## Page excerpt:
Archive for December, 2011

Ten Everywhere: Ethel Rohan and Hard To Say

  

In 10 words (no more, no less), please describe Hard to Say.
ER: My traitorous heart on the page for all to see.

(p8) – When was the last time you suffered from things hard to say?
ER: Minutes ago, when I again listened to the song mentioned below.

(p12) – “Every time I closed my eyes, I saw God pull Mother through a black hole in the sky” … what happened when you opened your eyes?
ER: It remained so dark I wasn’t sure my eyes had opened, but I took comfort in my sisters beside me and the ever present sense as a child that I was never alone, that God was always with me, watching over me.

(p14) – When your dad stared at the ceiling a lot, what did he see?
ER: The ceiling.

How does the cover art fit your book?
ER: The cover artist, Siolo Thompson, is a genius. The cover captures misery, unraveling, and the misshaping of a voiceless child. Note the golden and pretty pastel hues, though, they represent hope and the shiny human spirit.

(p19) – Tell me the best thing about the girl in the moon.
ER: The girl in the moon sings the world to sleep. Those who have had something essential inside broken can’t hear her anymore and don’t sleep well or feel at peace. Those are the people she sings her hardest for, her best for, out of her soul for, hoping someday they’ll heal and recover and will eventually hear her again and sleep like babes.

Are there times when guilt affects your writing?
ER: Interesting question. I’m not sure guilt has ever consciously affected my writing. Guilt sometimes censors my writing. Out of guilt and the worry I would hurt others with these stories, I almost didn’t publish Hard to Say.

These stories are like a continuing narration … do the stories still continue?
ER: Yes. Hard to Say captures the beginning in this continuing narration. Someday, I may or may not write the middle. A biographer may or may not write the end.

(p49) – What was the best thing you heard the sun say?
ER: “I’m untouchable, and that’s my tragedy.”

What song would be a best fit for this book?
ER: Kelly Clarkson’s “Because of You.”

Describe your writing process. What is the best and worst parts?
ER: Writing out of me stories I didn’t know I had in me is the best part of the writing process. The worst part of the writing process is failing.

In 10 words (no more, no less), please describe your next project.
ER: A novel set in Ireland in 1980 about a creep.

Ethel Rohan, Hard To Say, Little Books
bl pawelek, Ten Everywhere

review + interview /// Skin Horse by Olivia Cronk

I enjoy it when I don’t exactly know what to expect. I do make certain assumptions about the titles that Action Books produces – they will be thick in language, they will sing of desperation, they will crave and carve, they will confound but then beautifully unwind – but of Olivia Cronk, I knew little more than a few sample poems before having digested her forthcoming Action Books volume Skin Horse, and I was nicely and verily impressed. And now, thanks to the magic of our Monkeybicycle machine, we get to do a little interview + review for these wonderfully woven new words.

To begin with, I read Skin Horse as a narrative or story told in poems – was this wrong? Should I have read this book instead as a poetry collection, as only a loosely threaded volume of like-minded poems?

Well, first I’d respond that I do not believe in strictly right or wrong responses to texts, especially my own. I’d also say that I think that any sort of curated collection, or any bunch of things magically/accidentally thrown together, does suggest a narrative. And third, while I see most conventional narrative as tyrannical (a narrative tells the reader what to do, while I would rather collaborate with the reader in creative exchange/intercourse), I do and did intend to suggest a kind of coherent world where things happen—so, yes, that must be a narrative.

## Recorded information:

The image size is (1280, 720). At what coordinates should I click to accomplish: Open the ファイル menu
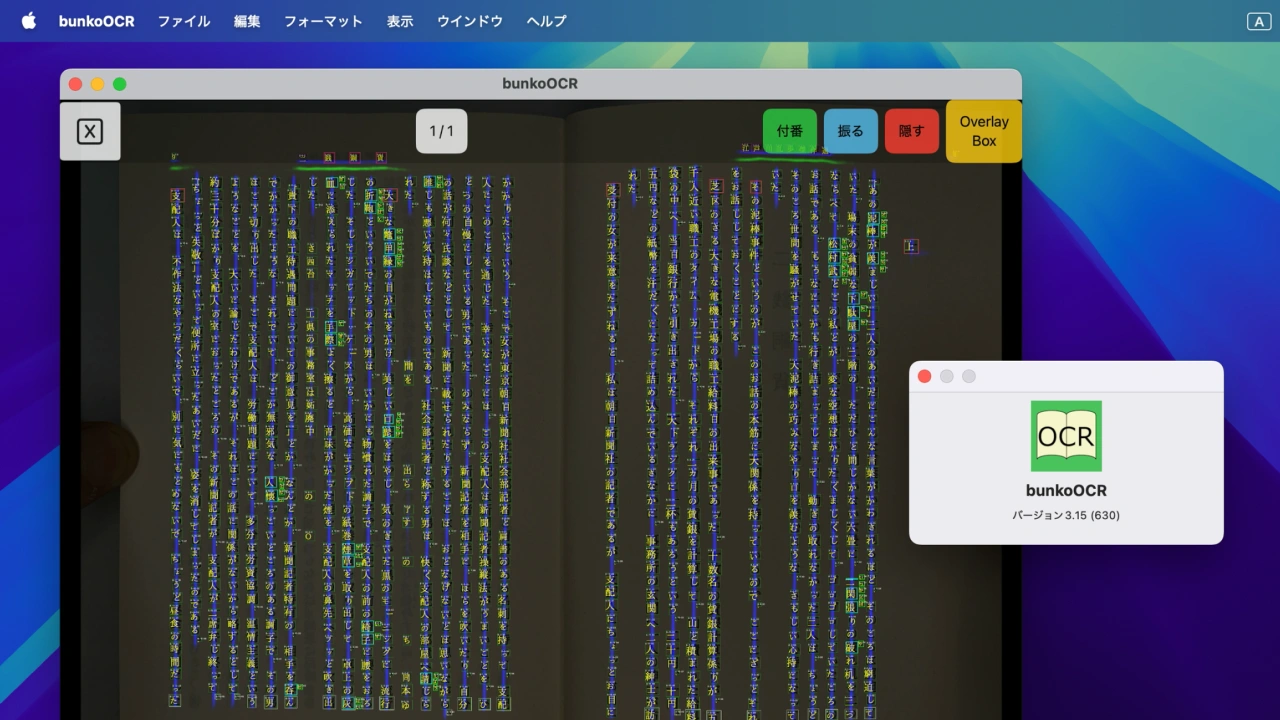(x=184, y=21)
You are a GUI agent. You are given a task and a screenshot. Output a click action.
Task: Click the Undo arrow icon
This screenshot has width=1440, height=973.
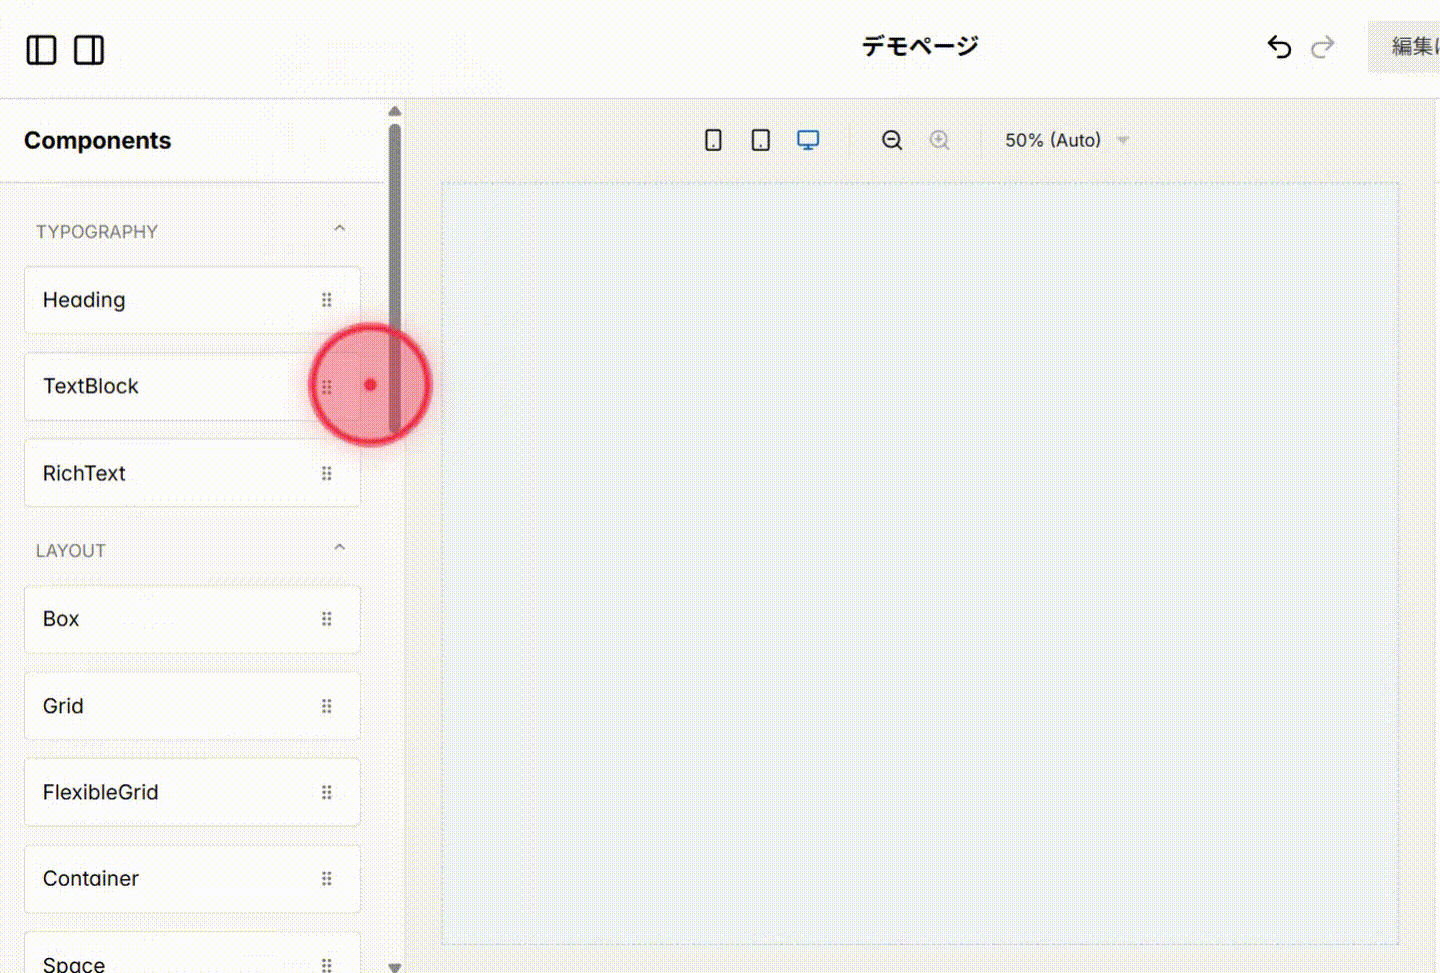(x=1279, y=46)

## Exercise set:
a. Quote the blog archive page from "How does the" up to and including "sleep like babes.".
b. Which page numbers appear in parentheses before interview prompts on the blog archive page?
The listing was drawn from a different source than the blog archive page.

## Solved tasks:
a.
How does the cover art fit your book?
ER: The cover artist, Siolo Thompson, is a genius. The cover captures misery, unraveling, and the misshaping of a voiceless child. Note the golden and pretty pastel hues, though, they represent hope and the shiny human spirit.

(p19) – Tell me the best thing about the girl in the moon.
ER: The girl in the moon sings the world to sleep. Those who have had something essential inside broken can’t hear her anymore and don’t sleep well or feel at peace. Those are the people she sings her hardest for, her best for, out of her soul for, hoping someday they’ll heal and recover and will eventually hear her again and sleep like babes.

b. p8, p12, p14, p19, p49